Start of Block

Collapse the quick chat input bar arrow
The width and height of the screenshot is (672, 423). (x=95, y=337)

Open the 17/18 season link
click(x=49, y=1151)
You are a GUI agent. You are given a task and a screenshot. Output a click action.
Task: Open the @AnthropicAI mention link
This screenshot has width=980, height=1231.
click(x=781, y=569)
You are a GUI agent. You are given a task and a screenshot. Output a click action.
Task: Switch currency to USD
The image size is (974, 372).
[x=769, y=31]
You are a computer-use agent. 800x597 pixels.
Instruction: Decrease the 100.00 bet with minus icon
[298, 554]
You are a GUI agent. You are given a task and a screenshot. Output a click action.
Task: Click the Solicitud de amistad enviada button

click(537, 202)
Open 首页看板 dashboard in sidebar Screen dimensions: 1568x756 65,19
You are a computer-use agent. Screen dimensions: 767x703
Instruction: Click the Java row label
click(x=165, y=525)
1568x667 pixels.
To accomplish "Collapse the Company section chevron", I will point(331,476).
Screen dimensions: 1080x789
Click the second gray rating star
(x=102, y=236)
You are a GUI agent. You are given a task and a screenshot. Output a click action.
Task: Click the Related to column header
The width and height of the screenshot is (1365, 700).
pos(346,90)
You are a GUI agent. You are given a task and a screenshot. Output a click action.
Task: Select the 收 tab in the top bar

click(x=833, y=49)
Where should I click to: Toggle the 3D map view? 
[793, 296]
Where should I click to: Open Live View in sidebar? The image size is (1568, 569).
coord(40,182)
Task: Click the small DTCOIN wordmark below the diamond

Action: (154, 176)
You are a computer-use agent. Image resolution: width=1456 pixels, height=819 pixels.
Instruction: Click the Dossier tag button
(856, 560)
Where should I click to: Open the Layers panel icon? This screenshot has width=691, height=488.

End of Block

* [What to work on]
What lines of the preceding data include the string "pixels"? Pull them out.

* [Exercise response]
You are a computer-use agent. 800x597 pixels.
1568x667 pixels.
You are a computer-use agent. Image resolution: width=1456 pixels, height=819 pixels.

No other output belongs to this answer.